Geological group in central Colombia

The Villeta Group (Grupo Villeta) is a geological group of the Eastern Ranges of the Colombian Andes, to the west of the Altiplano Cundiboyacense. The group, a sequence of shales, limestones and sandstones, is subdivided into various formations; Conejo, La Frontera, Simijaca, Hiló, Pacho, Chiquinquirá, Capotes, Socotá, El Peñón, and Trincheras, and dates to the Cretaceous period; Aptian-Coniacian epochs. The group stretches out across four departments, from Huila in the south, through Cundinamarca and Boyacá to southern Santander in the north.

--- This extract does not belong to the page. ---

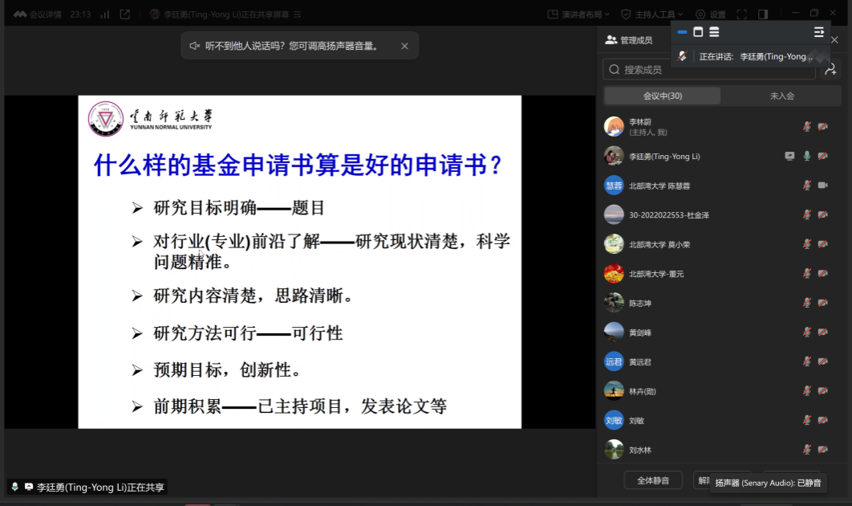Select the 会议中(30) tab
Viewport: 852px width, 506px height.
(x=663, y=96)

The upper part of the Villeta Group is time-equivalent with the La Luna Formation of the Middle Magdalena Valley (VMM) and Sierra Nevada del Cocuy, the Oliní and Güagüaquí Groups of the Guaduas-Vélez synclinal and the Chipaque Formation of the Altiplano Cundiboyacense. The lower part has been correlated with the Simití, Tablazo and Paja Formations of the VMM, the upper Tibasosa, Une and Fómeque Formations of the Altiplano Cundiboyacense and the Capacho, Aguardiente, Tibú-Mercedes and upper Río Negro Formations of the Sierra Nevada del Cocuy.

== Etymology ==
The group was first described by Alexander Von Humboldt around 1810 as the "Villeta Tonschiefer", German name for Villeta's clay slate. The group was subsequently published in 1892 by Hettner in his book Die Kordilleren von Bogotá and named after its type locality Villeta on the western flanks of the Eastern Ranges of the Colombian Andes.

== Description ==
=== Lithologies ===
The sequence comprises an alternation of sandstones, shales and limestones and the lithologies and lateral facies variations are described in detail in the various formations comprising the group. Mineralizations of zinc, cadmium and molybdenum have been found in the Villeta Group.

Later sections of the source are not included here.